Sophomore Kelsey Burritt and senior Chrissy Rose perform in Todd Theater’s pop culture version of “The Emperor of the Moon.”

Imagine a woman in the 17th century singing the words, “A curse upon that faithless maid, who first her sex’s liberty betrayed.” Now imagine the same scene, with the same elaborate costumes and make-up — to the soundtrack of modern rock. If you liked the idea of this opening scene in “The Emperor of the Moon,” then you are in for a treat.

In the theater world, where virtually anything is possible, no play allows for more artistic liberty than EOTM — largely due to the loss of its original music. Well, Aphra Behn’s loss is apparently Todd Theater’s treasure, as Todd has succeeded in bringing this play to life for the pop culture generation. The play is filled with song numbers — and small surprises — that certainly speak to a modern audience. I was visibly entertained by the sight of a man in a ruff singing “Staying Alive” to resuscitate his rival.

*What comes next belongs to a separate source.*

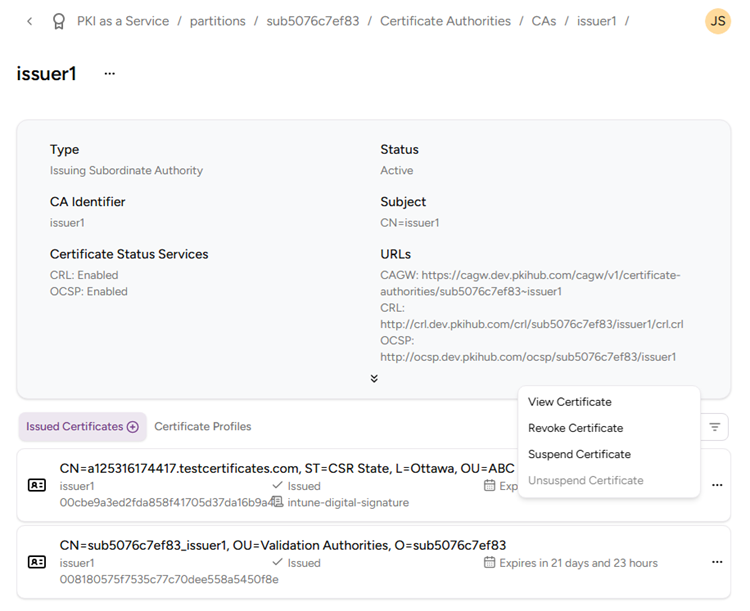
Task: Go to partitions in the breadcrumb
Action: [x=217, y=21]
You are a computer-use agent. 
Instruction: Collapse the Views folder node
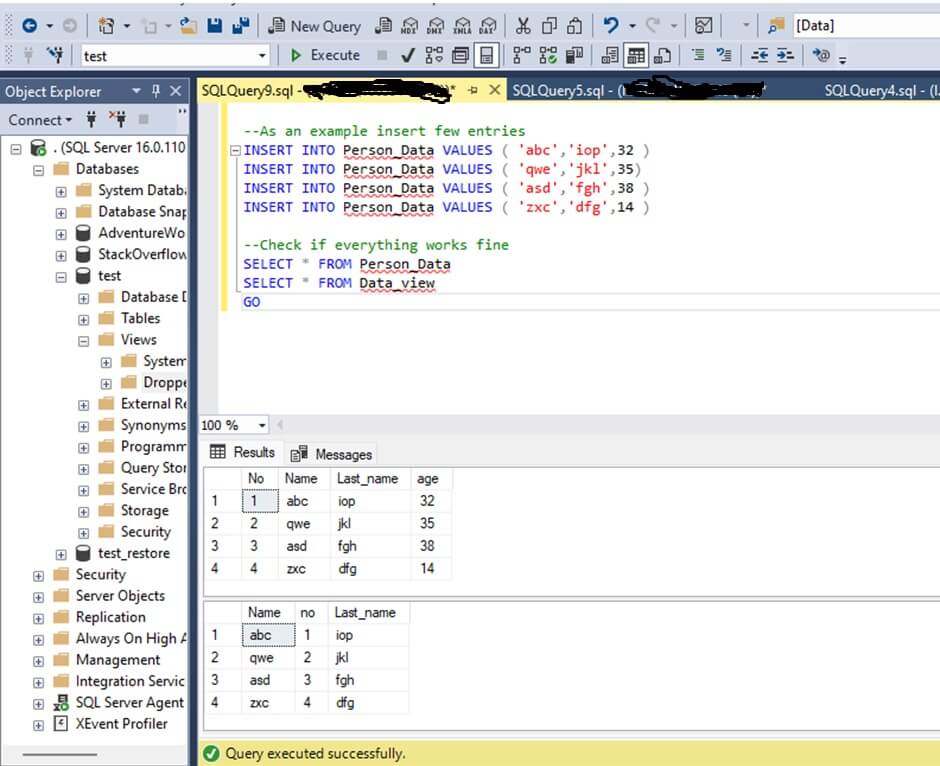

One aspect of EOTM that struck me was that it felt like a play within a play. Don Cinthio and Charmante (freshman William Vezinalo and sophomore Melissa Martin) were planning a “farce” for the Doctor, played by sophomore Lydia Jiminez — and a lot of the scheming was done before the eyes of the audience. It almost felt like I was in on the plan, and the only character oblivious to the plot was the Doctor. Commedia dell’arte was one element director Matthew Earnest kept in the play, despite the various attempts to give EOTM a modern spin. The deliberate surprises and exaggerated actions helped perfect the “play within a play” idea, which I particularly enjoyed for its comedic effects.

There is no shortage of comedy in a play like EOTM, known for the lightness of its plot and spectacular entertainment. What was in fact spectacular about this particular play was not just its grand set or out-of-the-world props — though you will be in for some eye-popping surprises, and I mean this literally. It was the commendable performance of the actors in little things like well-timed gestures and facial expressions, to how well the actors functioned as a cast.

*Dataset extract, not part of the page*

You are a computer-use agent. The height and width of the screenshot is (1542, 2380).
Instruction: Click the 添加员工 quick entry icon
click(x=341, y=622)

These college students had literally brought the age-old elements of commedia dell’arte and farce to the forefront of theater. For a while I had forgotten that I went to school with these people.

The actors play out Behn’s wit and smoothness with precision, incorporating the slapstick humor and general goofiness we all know and love. Watching Harlequin and Scaramouch (sophomores Kelsey Burritt and Christina Rose, respectively) compete for the love of the same woman was very much like watching bowling pins try to knock each other over. They were undoubtedly my favorite couple in the play — Harlequin providing much of the comic relief. In one scene he had tried to tickle himself to death, but met with no success.

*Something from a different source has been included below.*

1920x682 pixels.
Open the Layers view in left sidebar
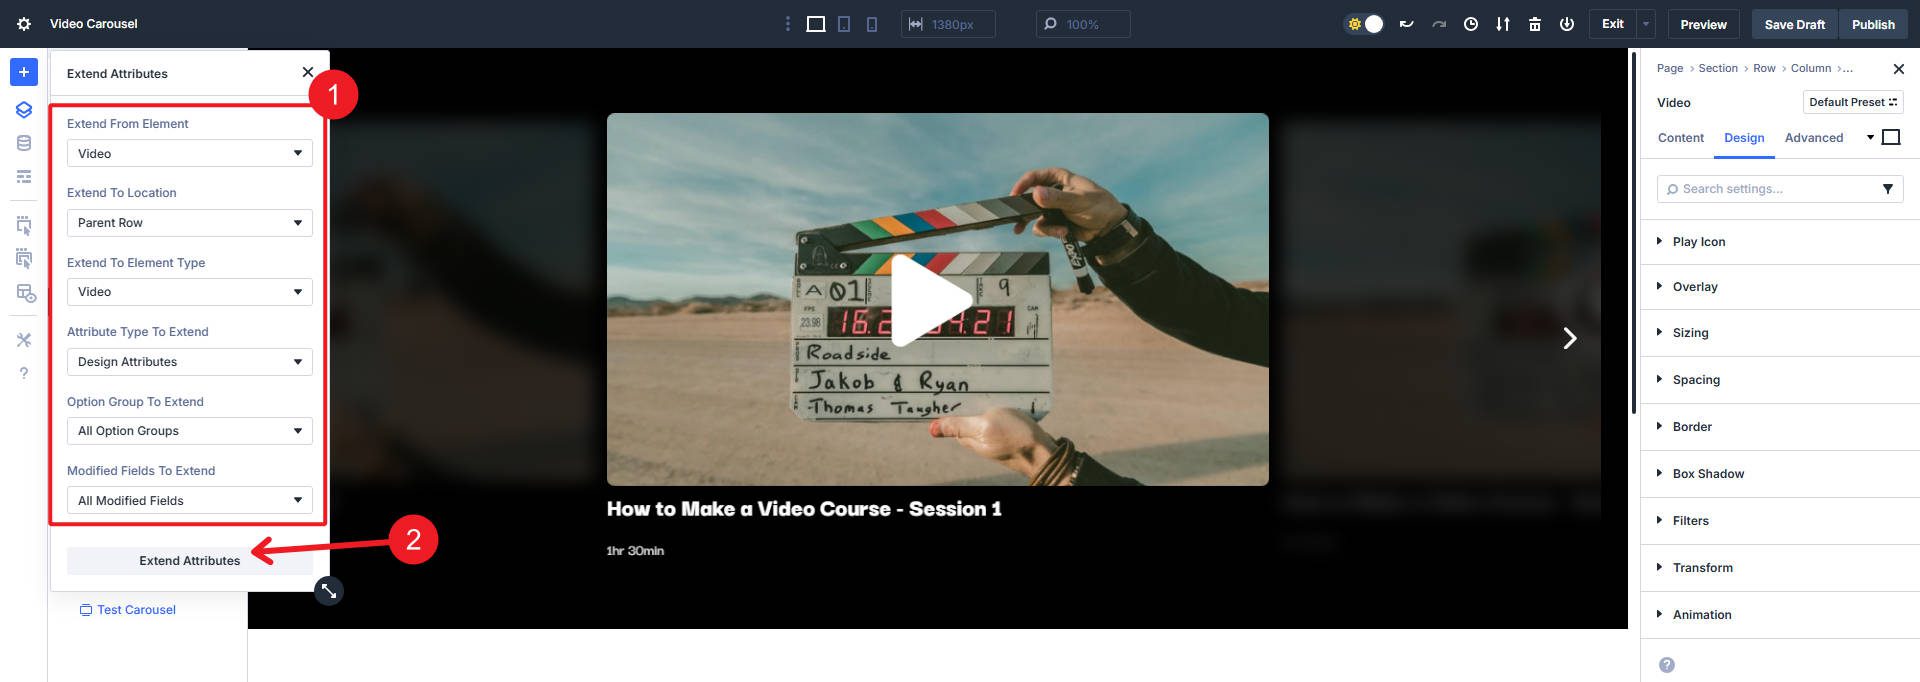click(x=24, y=110)
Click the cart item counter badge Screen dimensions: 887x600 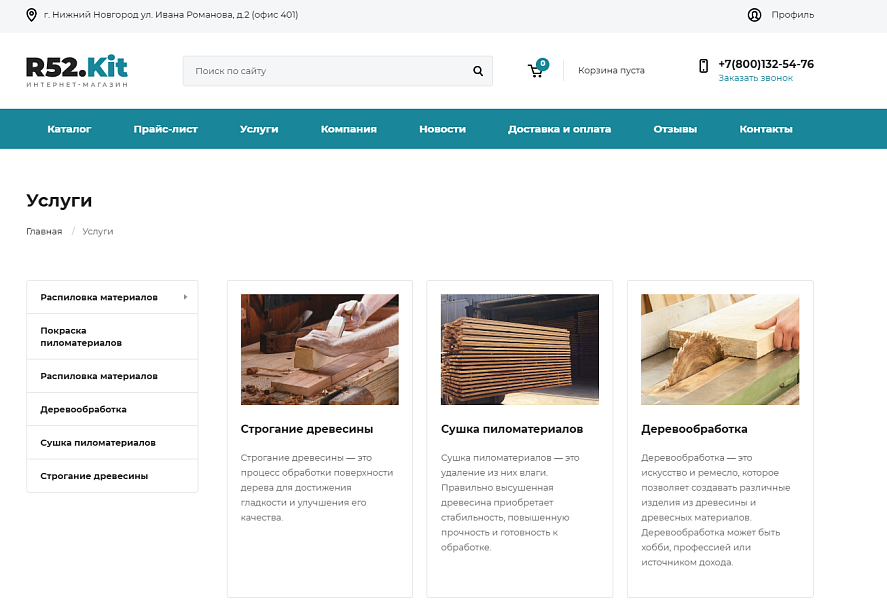(x=543, y=62)
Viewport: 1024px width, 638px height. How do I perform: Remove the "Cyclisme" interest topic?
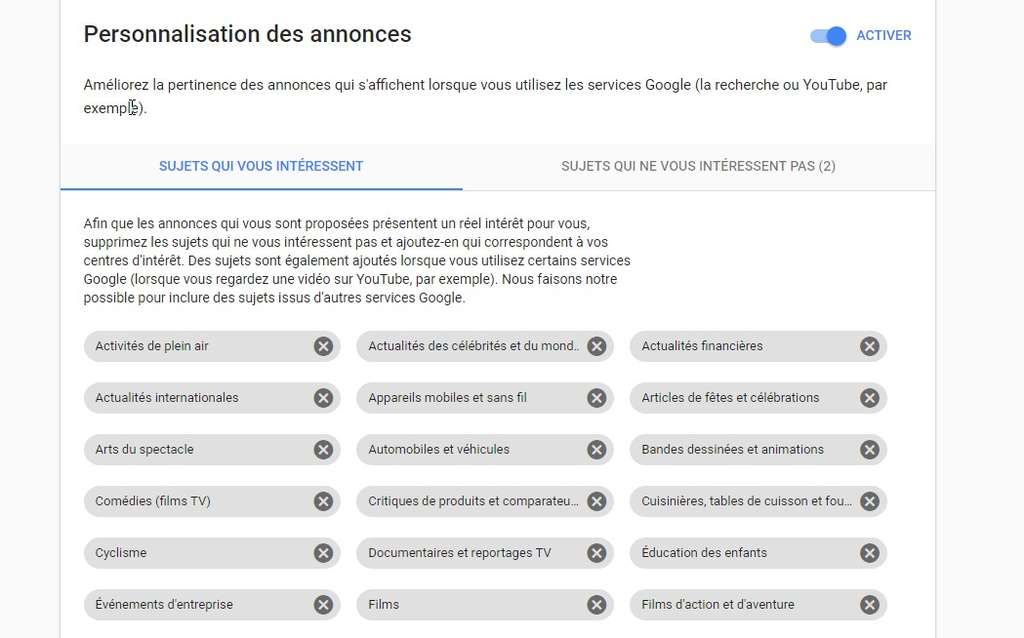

At the same time, I can’t help but think about how much less amicable — and comical — the story of EOTM would have been in real life. At one point Harlequin says, “All advantages are lawful in love and war.” I am reminded of the other phrase we exploit frequently. In reality, had the two lovers really tried to trick the doctor into believing there was an “emperor of the moon,” they would have met with some very serious mental health charges. But that is precisely why I love theater — and EOTM embodies that reason.

EOTM will not be a play that presents to you the unexpected or the undiscovered. You will know what to expect at every turn of the play, and you will learn to love it.

If there’s one thing EOTM has shown me, it is that the theater is full of insane people — capable of doing wonders on stage.

Lim is a member of the class of 2014.